- **Exercise description**: Write out every entry below word for word, leaving nothing out.

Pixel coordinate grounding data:
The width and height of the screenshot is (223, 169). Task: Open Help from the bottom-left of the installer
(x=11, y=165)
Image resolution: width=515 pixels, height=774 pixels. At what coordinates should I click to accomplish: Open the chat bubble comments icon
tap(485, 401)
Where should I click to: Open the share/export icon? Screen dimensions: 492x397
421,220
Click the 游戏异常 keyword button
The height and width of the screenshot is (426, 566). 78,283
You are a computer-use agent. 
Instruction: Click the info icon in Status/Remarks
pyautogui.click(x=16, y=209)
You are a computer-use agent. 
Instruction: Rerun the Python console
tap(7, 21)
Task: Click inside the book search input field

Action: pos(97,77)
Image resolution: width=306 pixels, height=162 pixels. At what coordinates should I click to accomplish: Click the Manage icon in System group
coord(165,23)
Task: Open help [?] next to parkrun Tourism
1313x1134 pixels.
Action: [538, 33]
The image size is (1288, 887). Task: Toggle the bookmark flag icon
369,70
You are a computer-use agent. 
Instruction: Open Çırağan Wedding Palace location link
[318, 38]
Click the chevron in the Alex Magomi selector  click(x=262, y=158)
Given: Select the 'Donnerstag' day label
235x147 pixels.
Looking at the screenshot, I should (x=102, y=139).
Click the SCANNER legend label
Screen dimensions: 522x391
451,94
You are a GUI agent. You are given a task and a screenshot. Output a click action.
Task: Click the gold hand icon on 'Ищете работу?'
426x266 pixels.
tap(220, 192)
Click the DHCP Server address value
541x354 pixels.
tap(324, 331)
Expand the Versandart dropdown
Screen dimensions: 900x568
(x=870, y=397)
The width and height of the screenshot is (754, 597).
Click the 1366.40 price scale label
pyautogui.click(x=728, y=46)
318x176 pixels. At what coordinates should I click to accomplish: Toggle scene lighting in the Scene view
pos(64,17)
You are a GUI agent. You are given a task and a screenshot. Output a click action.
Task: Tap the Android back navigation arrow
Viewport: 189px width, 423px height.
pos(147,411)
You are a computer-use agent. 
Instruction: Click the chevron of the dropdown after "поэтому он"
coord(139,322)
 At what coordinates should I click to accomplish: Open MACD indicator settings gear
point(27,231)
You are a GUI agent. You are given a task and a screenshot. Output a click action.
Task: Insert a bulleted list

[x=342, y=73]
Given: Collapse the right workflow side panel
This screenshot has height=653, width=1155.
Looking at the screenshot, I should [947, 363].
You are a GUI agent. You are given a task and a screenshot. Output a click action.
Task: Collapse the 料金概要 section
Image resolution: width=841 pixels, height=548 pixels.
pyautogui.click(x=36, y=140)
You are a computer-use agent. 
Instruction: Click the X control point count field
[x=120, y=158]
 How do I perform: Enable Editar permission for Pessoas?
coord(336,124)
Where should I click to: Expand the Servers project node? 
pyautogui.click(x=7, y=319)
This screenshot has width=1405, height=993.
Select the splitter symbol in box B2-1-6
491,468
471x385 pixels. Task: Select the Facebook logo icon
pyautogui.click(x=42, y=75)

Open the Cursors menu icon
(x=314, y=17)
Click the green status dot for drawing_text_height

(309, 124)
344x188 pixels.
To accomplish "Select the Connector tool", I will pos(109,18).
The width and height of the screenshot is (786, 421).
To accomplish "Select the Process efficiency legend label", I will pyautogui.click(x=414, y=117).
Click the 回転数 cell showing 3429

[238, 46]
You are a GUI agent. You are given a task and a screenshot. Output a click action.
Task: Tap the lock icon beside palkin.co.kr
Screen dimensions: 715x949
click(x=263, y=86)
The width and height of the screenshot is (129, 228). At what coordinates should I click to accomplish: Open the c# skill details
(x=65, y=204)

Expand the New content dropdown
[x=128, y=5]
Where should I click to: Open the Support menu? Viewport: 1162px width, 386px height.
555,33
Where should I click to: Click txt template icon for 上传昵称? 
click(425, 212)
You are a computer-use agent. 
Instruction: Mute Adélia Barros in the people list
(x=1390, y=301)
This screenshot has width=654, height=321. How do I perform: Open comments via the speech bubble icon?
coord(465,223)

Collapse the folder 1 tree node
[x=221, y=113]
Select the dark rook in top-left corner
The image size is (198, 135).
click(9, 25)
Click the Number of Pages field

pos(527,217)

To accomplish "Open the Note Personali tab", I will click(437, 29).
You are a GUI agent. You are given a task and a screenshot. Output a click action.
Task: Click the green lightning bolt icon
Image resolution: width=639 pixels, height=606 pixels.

- **Exercise response**:
The width and height of the screenshot is (223, 169). Task: Open Help from the bottom-left of the installer
(x=11, y=165)
Image resolution: width=515 pixels, height=774 pixels. At what coordinates should I click to accomplish: Open the chat bubble comments icon
tap(485, 401)
Where should I click to: Open the share/export icon? Screen dimensions: 492x397
421,220
Click the 游戏异常 keyword button
The height and width of the screenshot is (426, 566). 78,283
You are a computer-use agent. 
Instruction: Click the info icon in Status/Remarks
pyautogui.click(x=16, y=209)
You are a computer-use agent. 
Instruction: Rerun the Python console
tap(7, 21)
Task: Click inside the book search input field

Action: pos(97,77)
Image resolution: width=306 pixels, height=162 pixels. At what coordinates should I click to accomplish: Click the Manage icon in System group
coord(165,23)
Task: Open help [?] next to parkrun Tourism
1313x1134 pixels.
Action: [538, 33]
The image size is (1288, 887). Task: Toggle the bookmark flag icon
369,70
You are a computer-use agent. 
Instruction: Open Çırağan Wedding Palace location link
[318, 38]
Click the chevron in the Alex Magomi selector  click(x=262, y=158)
Given: Select the 'Donnerstag' day label
235x147 pixels.
Looking at the screenshot, I should (x=102, y=139).
Click the SCANNER legend label
Screen dimensions: 522x391
451,94
You are a GUI agent. You are given a task and a screenshot. Output a click action.
Task: Click the gold hand icon on 'Ищете работу?'
426x266 pixels.
tap(220, 192)
Click the DHCP Server address value
541x354 pixels.
tap(324, 331)
Expand the Versandart dropdown
Screen dimensions: 900x568
(x=870, y=397)
The width and height of the screenshot is (754, 597).
Click the 1366.40 price scale label
pyautogui.click(x=728, y=46)
318x176 pixels. At what coordinates should I click to accomplish: Toggle scene lighting in the Scene view
pos(64,17)
You are a GUI agent. You are given a task and a screenshot. Output a click action.
Task: Tap the Android back navigation arrow
Viewport: 189px width, 423px height.
pos(147,411)
You are a computer-use agent. 
Instruction: Click the chevron of the dropdown after "поэтому он"
coord(139,322)
 At what coordinates should I click to accomplish: Open MACD indicator settings gear
point(27,231)
You are a GUI agent. You are given a task and a screenshot. Output a click action.
Task: Insert a bulleted list

[x=342, y=73]
Given: Collapse the right workflow side panel
This screenshot has height=653, width=1155.
Looking at the screenshot, I should [947, 363].
You are a GUI agent. You are given a task and a screenshot. Output a click action.
Task: Collapse the 料金概要 section
Image resolution: width=841 pixels, height=548 pixels.
pyautogui.click(x=36, y=140)
You are a computer-use agent. 
Instruction: Click the X control point count field
[x=120, y=158]
 How do I perform: Enable Editar permission for Pessoas?
coord(336,124)
Where should I click to: Expand the Servers project node? 
pyautogui.click(x=7, y=319)
This screenshot has width=1405, height=993.
Select the splitter symbol in box B2-1-6
491,468
471x385 pixels. Task: Select the Facebook logo icon
pyautogui.click(x=42, y=75)

Open the Cursors menu icon
(x=314, y=17)
Click the green status dot for drawing_text_height

(309, 124)
344x188 pixels.
To accomplish "Select the Connector tool", I will pos(109,18).
The width and height of the screenshot is (786, 421).
To accomplish "Select the Process efficiency legend label", I will pyautogui.click(x=414, y=117).
Click the 回転数 cell showing 3429

[238, 46]
You are a GUI agent. You are given a task and a screenshot. Output a click action.
Task: Tap the lock icon beside palkin.co.kr
Screen dimensions: 715x949
click(x=263, y=86)
The width and height of the screenshot is (129, 228). At what coordinates should I click to accomplish: Open the c# skill details
(x=65, y=204)

Expand the New content dropdown
[x=128, y=5]
Where should I click to: Open the Support menu? Viewport: 1162px width, 386px height.
555,33
Where should I click to: Click txt template icon for 上传昵称? 
click(425, 212)
You are a computer-use agent. 
Instruction: Mute Adélia Barros in the people list
(x=1390, y=301)
This screenshot has width=654, height=321. How do I perform: Open comments via the speech bubble icon?
coord(465,223)

Collapse the folder 1 tree node
[x=221, y=113]
Select the dark rook in top-left corner
The image size is (198, 135).
click(9, 25)
Click the Number of Pages field

pos(527,217)

To accomplish "Open the Note Personali tab", I will click(437, 29).
You are a GUI agent. You are given a task and a screenshot. Output a click action.
Task: Click the green lightning bolt icon
Image resolution: width=639 pixels, height=606 pixels.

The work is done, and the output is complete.